The interpretation is of course depending on your use case and e.g. in the ML domain absolute errors of ~1e-6 are commonly accepted.

Here is a small example using the minimal denormal values as well as larger values with a fixed interval of 1:


a = torch.tensor(2**(-149)) # smalles denormal number

b = torch.tensor(2**(-150)) # not representable

x = torch.tensor(1.)
y = x + torch.tensor(2**(-23)) # addition representable
print(x - y)

z = x + torch.tensor(2**(-24)) # not representable

c = torch.tensor(2**23) # step size is 1
d = c + torch.tensor(0.5) # rounded
print(d - c)
e = c + torch.tensor(1.) # representable
print(e - c)

I’ve read the article you sent sort of carefully plus this one (https://www.doc.ic.ac.uk/~eedwards/compsys/float).

What I am trying to understand is when is adding two numbers result in errors. My understanding from the article is that 7.33 decimal places is what is “remembered” in the mantissa. But it is also tracking the floating point location with the exponent.

So my current understanding is that if both numbers are in the same exponent range then adding them is fine (as long as it’s not smaller than 7.3 decimals…and if has parts in that range then the computer wouldn’t even be able to store that part anyway).

So what I am struggling to really articulate is when we get into issues. If we have both number be (1.0 + 0.M)*2^-7 and (1.0+M)*2^4 range…would we get into problems?

I guess what I’m trying to understand is when underflows and overflows occur (and hoping that is the only type of error).

My loss is really small (from my synthetic data set), so it’s not a standard scenario.

Ok let’s see if this is a good summary of what I think is correct (modulo ignoring some details that I don’t fully understand right now of floats, like the bias).

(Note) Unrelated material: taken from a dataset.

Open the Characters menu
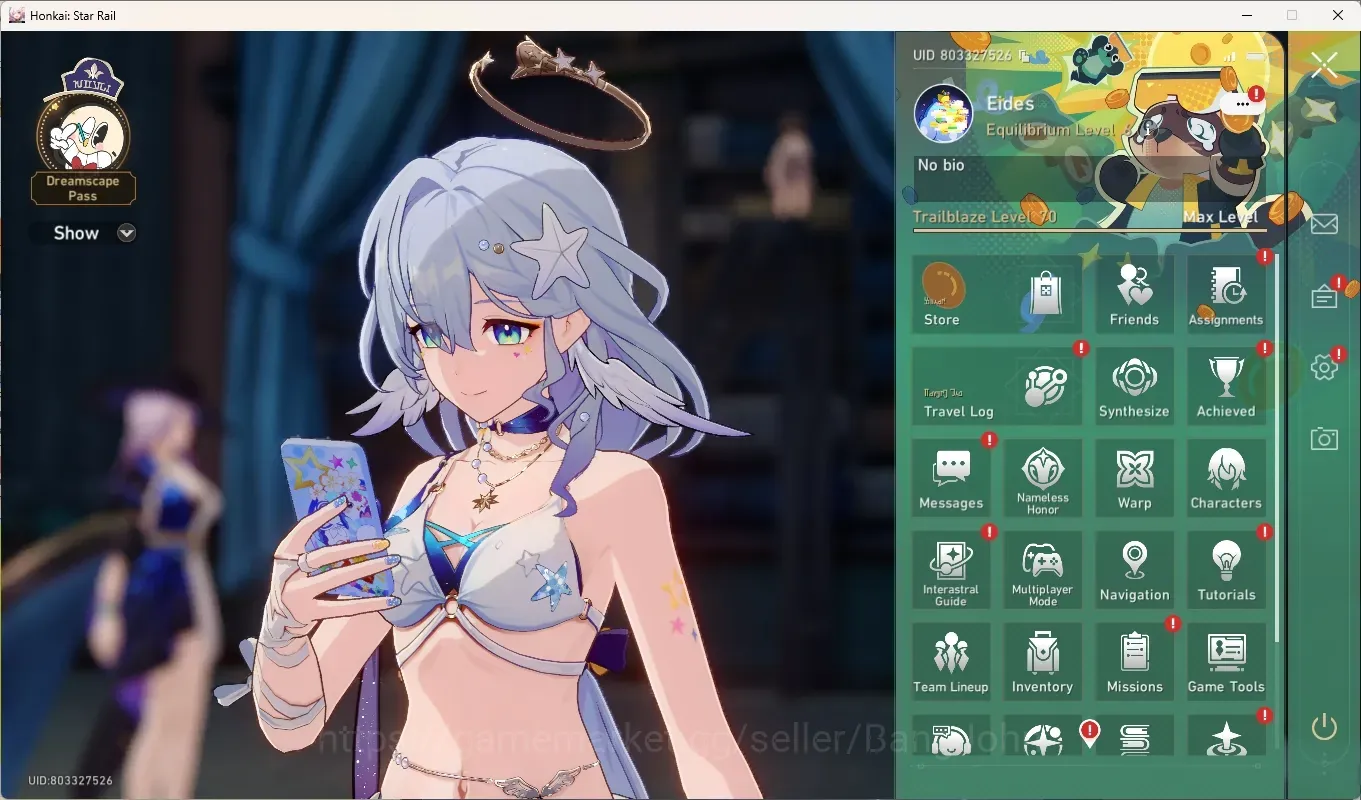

But I’ve concluded that the best thing for me is to make sure my errors/numbers have two properties:

    1. they are within 7decimals of each other (due to the mantissa being 24 bigs like you pointed out the log_10(2^24) = 7.225)
    1. they are far enough from the edges. For this I take the mantissa to be 23 bits away from the lower edge (point position about -128+23) and the same for the largest edge but 127-23.

As long we satisfy that more or less we avoid adding two numbers that are too small for the machine to distinguish (condition 1) and avoid overflows/underflows (condition 2).

Perhaps there is a small detail I might be missing with the bias or some other float detail (like representing infinity, NaN). But I believe that is correct.

If anyone can correct the details, that would be fantastic.

my current conclusion is because most learning rates are 1e-1 ish I will have everything be 7 decimals from zero. That seems the safest. As lost as every number is in the range of 1.0 ± 7 decimals it should be fine. This really guarantees there won’t be weird machine precision if we stick to an absolute scale rather than a fixed one.

“in the ML domain absolute errors of ~1e-6 are commonly accepted.” Could you provide a reference paper? so that I can put it in my paper to justify 1e-6. thank you.

No, I don’t have a reference paper at hand.